We ate our luncheon under the shade of a big tree on a velvety meadow running down to a brook, where we refreshed ourselves by washing faces, hands and arms in the cold clear water.
By the way, do people generally realize that glacier water is not clear? It is always thick and muddy, a regular café-au-lait color. Some of the mountain streams which do not come from glaciers are almost as cold and are crystal clear.
We made it a general rule to drink no water on our tramps. Sometimes it was a great temptation, for we would get very thirsty walking, and we were always crossing cool little streams that looked the incarnation of innocence. Doubtless some of them were, but we had no means of knowing which was which.

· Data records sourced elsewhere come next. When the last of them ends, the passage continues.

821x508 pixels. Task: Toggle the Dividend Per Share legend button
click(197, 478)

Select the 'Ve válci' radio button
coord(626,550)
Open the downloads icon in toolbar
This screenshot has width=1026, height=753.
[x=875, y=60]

Antonio was the thirstiest of our party and the most inclined to waive prudence and drink, but a graphic description of his shapely throat adorned with a large goiter usually had the desired restraining effect. He didn’t care a rap about typhoid, of which the danger was much greater. But we all draw the line somewhere, and he drew it at goiter!
This reminds me that goiter must be dying out in Switzerland. I don’t think we saw half a dozen cases all summer, but I remember it as one of the horrors of my childhood when I visited Switzerland before. It seems to me nearly every other old person had one then.
There is a hotel on top of the Simplon Pass, and there was no reason in the world why we should not patronize it; but we decided it would be much more interesting to lodge at the Hospice built and endowed by Napoleon and served by the monks of Saint Bernard.
It is a big, barracks-like stone building approached by an imposing flight of steps. At the top is a rope which it is the business of the visitor to pull. It sets a huge bell vibrating in the stone hallway and one feels that one has created an undue disturbance for a mendicant. A member of the brotherhood responds, one asks for hospitality for the night, he leads one to an immaculate bedroom and tells one the dinner hour.
We had taken a provisional farewell of each other on the doorstep before pulling the bell-rope, for we knew nothing of the customs of the place and had an idea that we feminine members of the quartette would probably be herded in some wing apart and not allowed to communicate with our escorts till we left. Nothing of the kind occurred. It was just as though we had been in a hotel, without the necessity of asking prices. They did not even expect us to attend chapel. The bare stone walls and floor lent an air of conventual austerity, and the presence of the monks reminded us where we were.